Several hormones or growth factors have been identified that can make new blood vessels grow. One in particular, termed VEGF (for vascular endothelial growth factor) is highly abundant in many human cancers. Many lung cancers, for example, produce large amounts of VEGF. VEGF is likely to be an important direct stimulator of cancer growth because when VEGF is rendered inactive (in animal models of cancer growth), tumor blood vessel growth is inhibited and tumor growth is blocked. Understanding precisely how VEGF makes blood vessels grow is of great importance because it may lead to new therapies for treating tobacco-related diseases, either by inhibiting angiogenesis, as in lung cancer, or by stimulating angiogenesis, as in coronary artery disease where blood flow to the heart is inadequate.
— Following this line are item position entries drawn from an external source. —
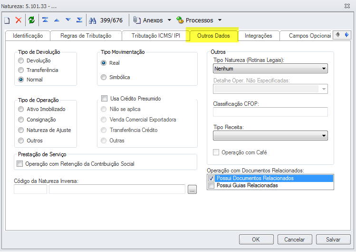Screen dimensions: 356x252
Task: Select the Devolução radio button
Action: pyautogui.click(x=20, y=60)
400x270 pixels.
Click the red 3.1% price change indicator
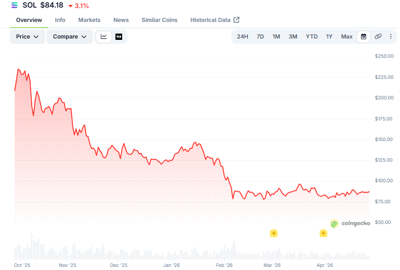(x=79, y=6)
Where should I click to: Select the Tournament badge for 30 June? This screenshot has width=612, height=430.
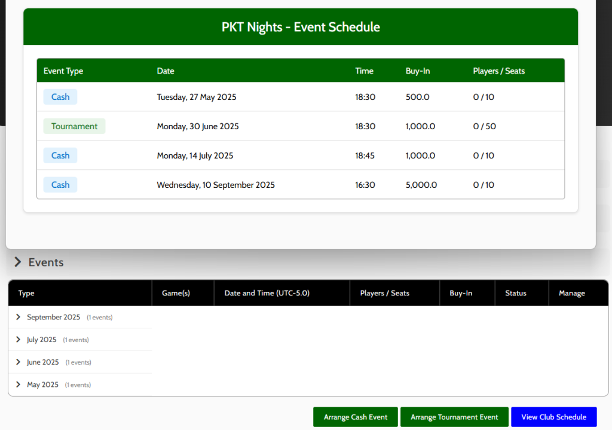(74, 126)
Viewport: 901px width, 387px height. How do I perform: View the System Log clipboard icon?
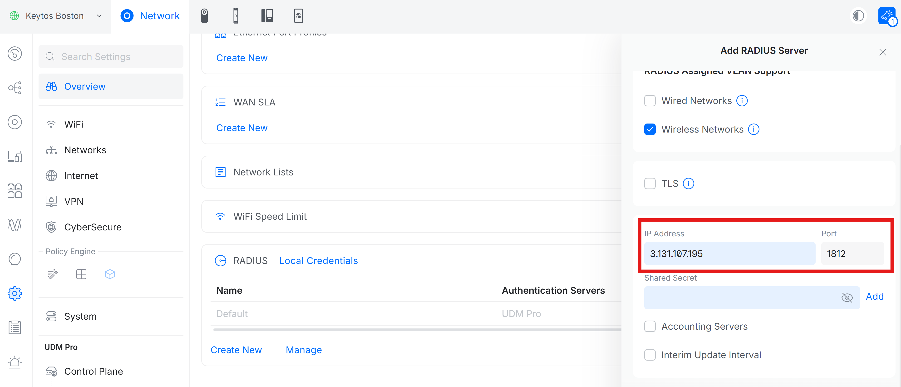pyautogui.click(x=14, y=327)
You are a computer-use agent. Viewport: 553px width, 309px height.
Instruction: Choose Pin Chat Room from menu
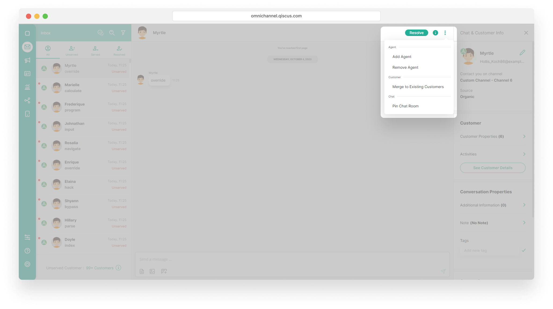tap(405, 106)

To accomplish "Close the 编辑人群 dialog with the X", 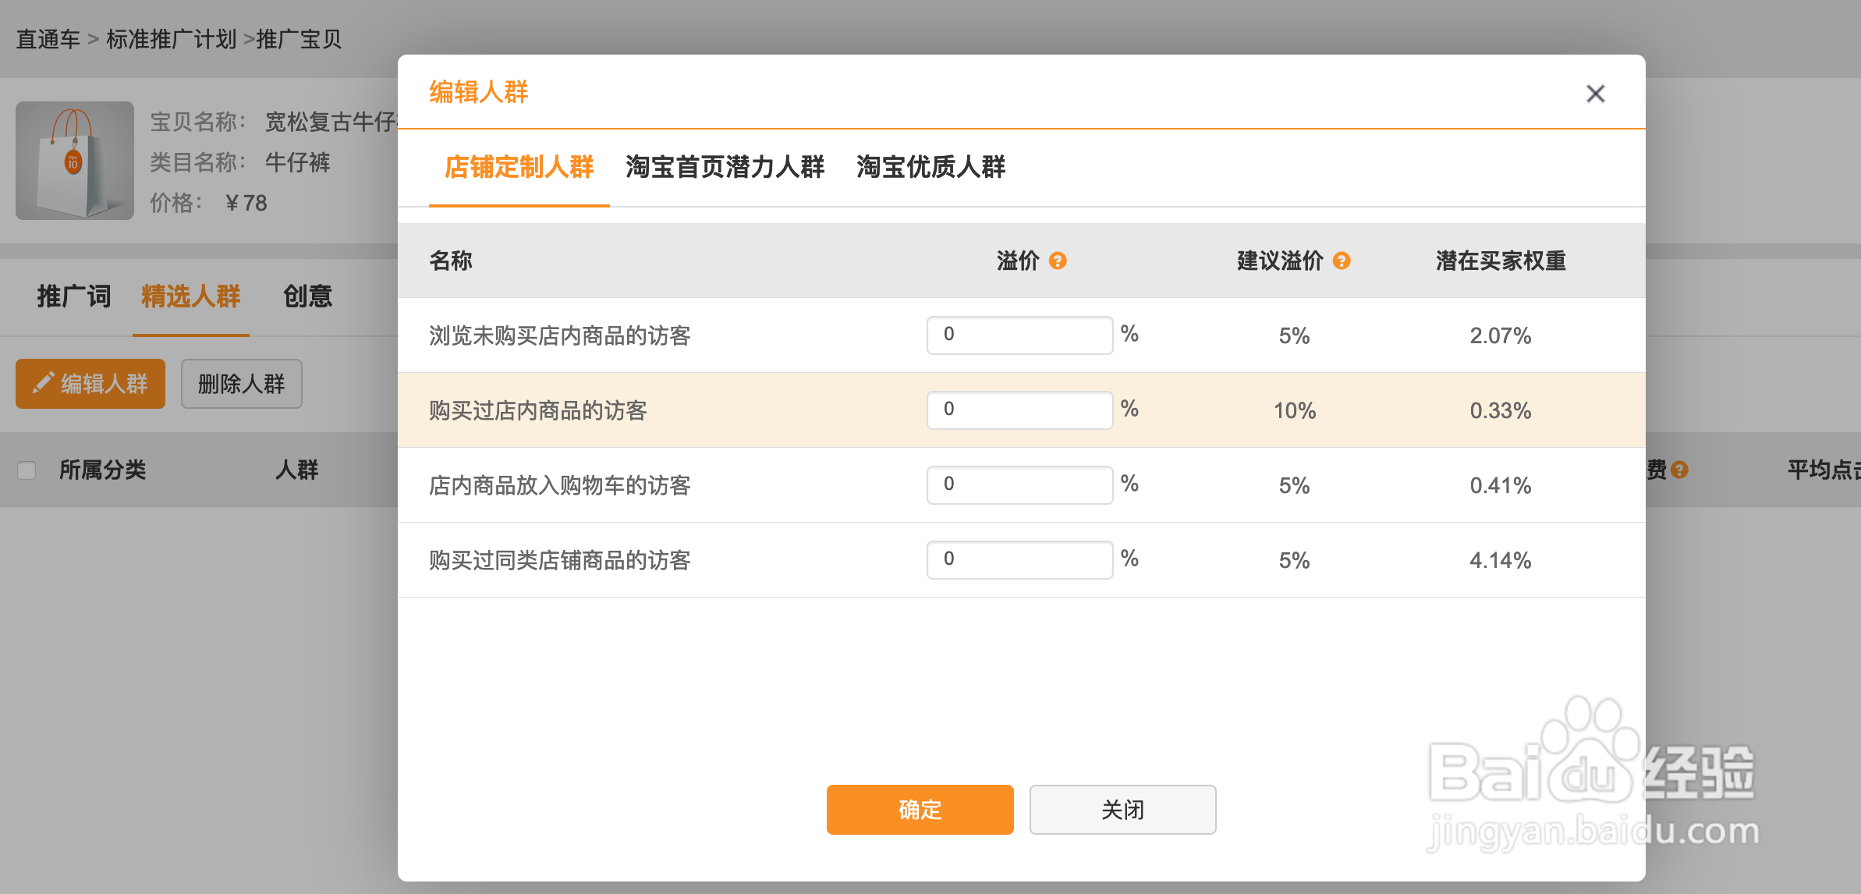I will [1596, 93].
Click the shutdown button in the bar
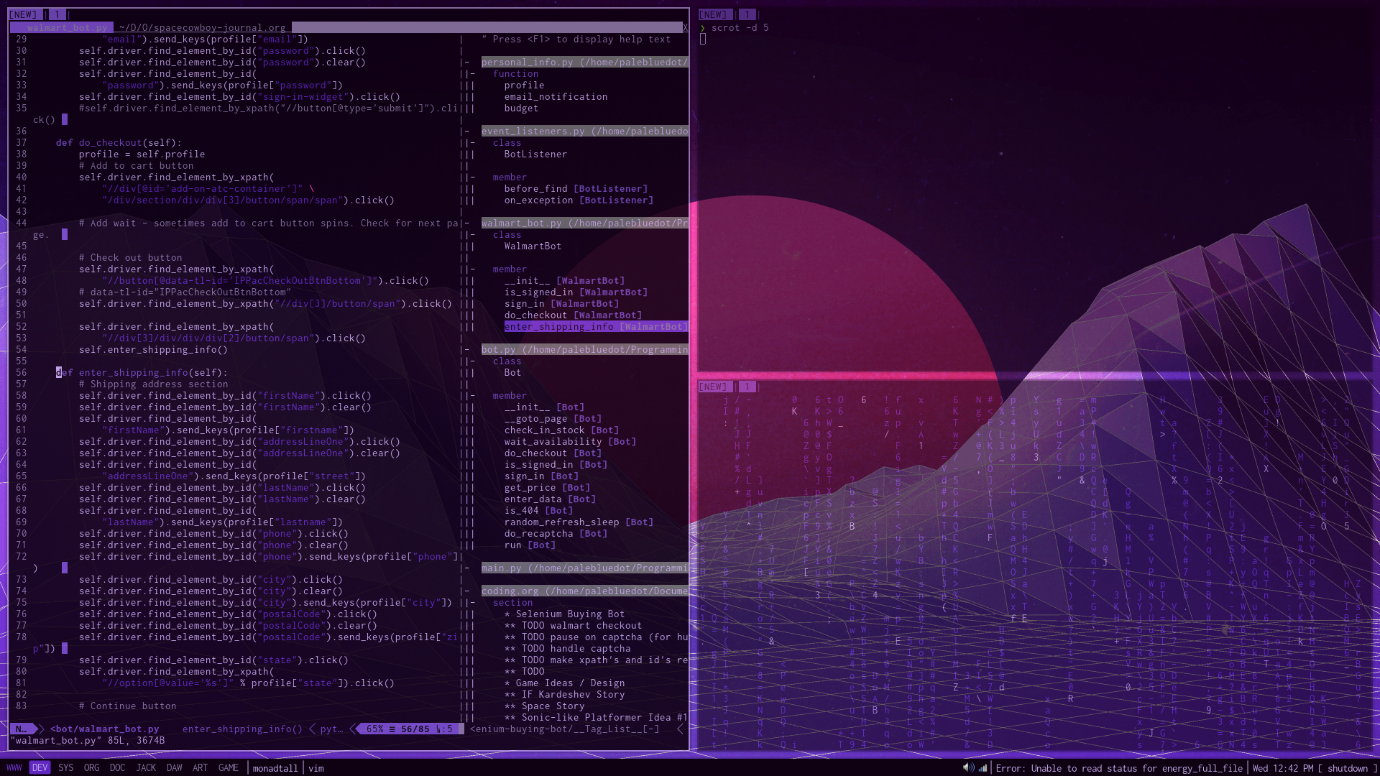 coord(1347,768)
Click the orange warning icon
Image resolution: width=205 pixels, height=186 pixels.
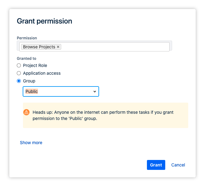pos(26,112)
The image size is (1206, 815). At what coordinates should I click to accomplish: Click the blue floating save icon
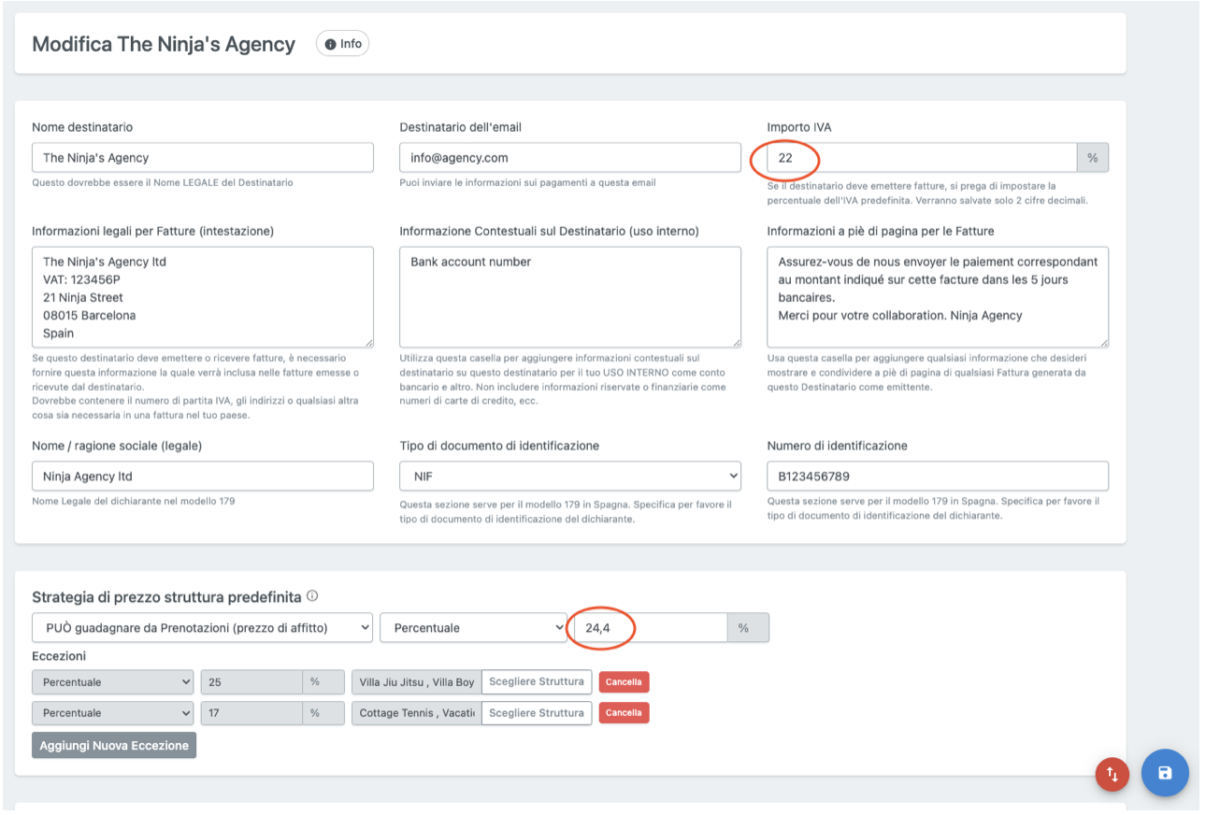point(1164,773)
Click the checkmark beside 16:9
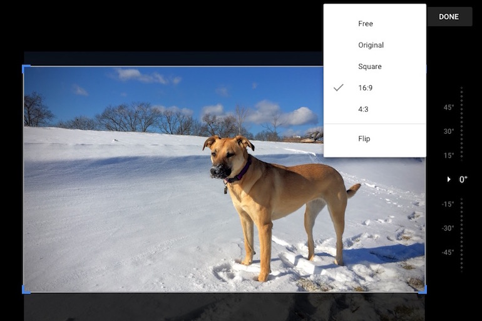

VEGF initiates the process of new blood vessel growth by binding to the cells lining blood vessels, called endothelial cells. VEGF binds to two specific receptor proteins found only on the surface of endothelial cells. The binding of VEGF turns on the receptors, which then generate signals inside the cell leading ultimately to new blood vessel growth. Understanding the function of these two VEGF receptors and the signals they produce has been challenging. It is not clear whether the two receptors have the same or different functions, or whether they work independently or together.

Our objective is to understand in molecular detail how the two VEGF receptors function to stimulate new blood vessel growth. To do this we will: (1) grow blood vessel cells in culture; (2) establish a method for selectively turning on one receptor, the other receptor, or both receptors simultaneously; (3) identify the signals produced by each receptor inside the cell when the receptor is turned on; and (4) examine how the cells respond to each or both receptors being turned on, in terms of growth, invasion, migration and other cellular responses that occur during angiogenesis. We will then make specific mutations in the receptors to determine in finer detail how the receptors generate the signals that make new blood vessels grow.

This work will define how VEGF, a key regulator of new blood vessel growth both in cancers and in coronary artery disease, works through its receptors to stimulate angiogenesis. This information will be very useful for the design of new therapies for these tobacco-related diseases.